WHAT YOU ARE ASKED TO DO:
Only the lines running from the line with "This screenshot has height=727, width=1255." to the end of the records below belong in the answer, each copied exactly.

Saved data entries:
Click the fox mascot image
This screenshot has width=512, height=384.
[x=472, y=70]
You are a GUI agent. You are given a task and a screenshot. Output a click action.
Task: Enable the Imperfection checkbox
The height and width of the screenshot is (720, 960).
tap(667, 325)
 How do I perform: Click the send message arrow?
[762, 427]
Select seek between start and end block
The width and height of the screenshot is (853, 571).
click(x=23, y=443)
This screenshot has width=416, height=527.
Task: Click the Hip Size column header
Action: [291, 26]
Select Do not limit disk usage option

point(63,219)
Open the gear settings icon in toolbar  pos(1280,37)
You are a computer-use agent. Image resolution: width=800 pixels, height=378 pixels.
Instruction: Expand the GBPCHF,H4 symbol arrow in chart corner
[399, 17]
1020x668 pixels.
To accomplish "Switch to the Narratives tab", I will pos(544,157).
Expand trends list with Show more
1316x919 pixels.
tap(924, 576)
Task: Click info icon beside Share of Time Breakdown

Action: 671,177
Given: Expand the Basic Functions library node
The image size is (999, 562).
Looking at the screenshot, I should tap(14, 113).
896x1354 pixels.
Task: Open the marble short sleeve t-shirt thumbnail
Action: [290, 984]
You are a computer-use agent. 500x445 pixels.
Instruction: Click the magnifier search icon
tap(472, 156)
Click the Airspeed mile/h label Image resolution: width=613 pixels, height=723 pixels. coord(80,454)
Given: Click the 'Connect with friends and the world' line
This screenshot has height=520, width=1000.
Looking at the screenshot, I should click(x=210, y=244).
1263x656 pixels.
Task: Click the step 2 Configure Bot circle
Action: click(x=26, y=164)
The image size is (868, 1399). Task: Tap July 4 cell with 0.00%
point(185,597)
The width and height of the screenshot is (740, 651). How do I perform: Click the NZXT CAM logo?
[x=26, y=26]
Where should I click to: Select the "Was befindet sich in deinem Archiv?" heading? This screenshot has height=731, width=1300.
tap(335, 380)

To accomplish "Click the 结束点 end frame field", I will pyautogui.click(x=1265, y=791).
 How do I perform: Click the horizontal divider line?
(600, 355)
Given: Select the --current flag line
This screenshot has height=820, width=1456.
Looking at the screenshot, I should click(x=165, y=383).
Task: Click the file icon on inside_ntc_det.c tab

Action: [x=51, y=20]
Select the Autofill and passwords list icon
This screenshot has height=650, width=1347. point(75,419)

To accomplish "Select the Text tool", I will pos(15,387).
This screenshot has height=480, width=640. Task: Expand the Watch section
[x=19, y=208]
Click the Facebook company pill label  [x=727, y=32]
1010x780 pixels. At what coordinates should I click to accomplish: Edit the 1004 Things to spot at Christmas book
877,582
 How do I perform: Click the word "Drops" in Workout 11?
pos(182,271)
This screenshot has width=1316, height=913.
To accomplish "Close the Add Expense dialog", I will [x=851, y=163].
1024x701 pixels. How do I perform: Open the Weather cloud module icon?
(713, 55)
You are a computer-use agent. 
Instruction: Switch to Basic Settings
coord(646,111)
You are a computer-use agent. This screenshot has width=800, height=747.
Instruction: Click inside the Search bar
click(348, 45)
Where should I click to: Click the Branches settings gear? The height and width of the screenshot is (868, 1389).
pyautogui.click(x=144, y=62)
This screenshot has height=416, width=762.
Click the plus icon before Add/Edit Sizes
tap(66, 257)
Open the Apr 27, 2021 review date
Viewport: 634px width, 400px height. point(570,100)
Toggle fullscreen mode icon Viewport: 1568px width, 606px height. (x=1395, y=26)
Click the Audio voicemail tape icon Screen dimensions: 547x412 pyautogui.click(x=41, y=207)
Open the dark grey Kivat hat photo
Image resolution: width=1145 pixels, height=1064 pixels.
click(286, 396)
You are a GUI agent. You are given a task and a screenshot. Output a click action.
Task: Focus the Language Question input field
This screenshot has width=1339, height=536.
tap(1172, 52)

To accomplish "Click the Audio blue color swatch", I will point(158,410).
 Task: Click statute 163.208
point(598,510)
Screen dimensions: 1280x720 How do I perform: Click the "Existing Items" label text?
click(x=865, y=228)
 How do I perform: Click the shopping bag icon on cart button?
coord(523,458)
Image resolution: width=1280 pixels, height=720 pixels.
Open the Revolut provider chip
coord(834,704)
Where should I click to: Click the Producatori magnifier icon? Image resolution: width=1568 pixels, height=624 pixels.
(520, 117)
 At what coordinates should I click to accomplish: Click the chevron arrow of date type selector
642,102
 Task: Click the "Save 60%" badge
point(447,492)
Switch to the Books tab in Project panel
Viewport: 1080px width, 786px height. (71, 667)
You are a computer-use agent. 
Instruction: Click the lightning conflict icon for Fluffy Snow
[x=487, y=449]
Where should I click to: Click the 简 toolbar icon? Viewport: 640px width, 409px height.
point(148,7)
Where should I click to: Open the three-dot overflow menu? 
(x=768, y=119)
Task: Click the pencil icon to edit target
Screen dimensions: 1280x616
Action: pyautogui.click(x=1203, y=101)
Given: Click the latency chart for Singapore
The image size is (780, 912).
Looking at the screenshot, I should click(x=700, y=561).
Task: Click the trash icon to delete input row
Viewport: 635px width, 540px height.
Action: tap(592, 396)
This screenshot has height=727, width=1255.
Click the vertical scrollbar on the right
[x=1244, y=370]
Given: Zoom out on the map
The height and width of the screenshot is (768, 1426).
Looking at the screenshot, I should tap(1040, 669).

ANSWER BOX:
This screenshot has height=727, width=1255.
Click the vertical scrollbar on the right
[x=1244, y=370]
Given: Zoom out on the map
The height and width of the screenshot is (768, 1426).
Looking at the screenshot, I should tap(1040, 669).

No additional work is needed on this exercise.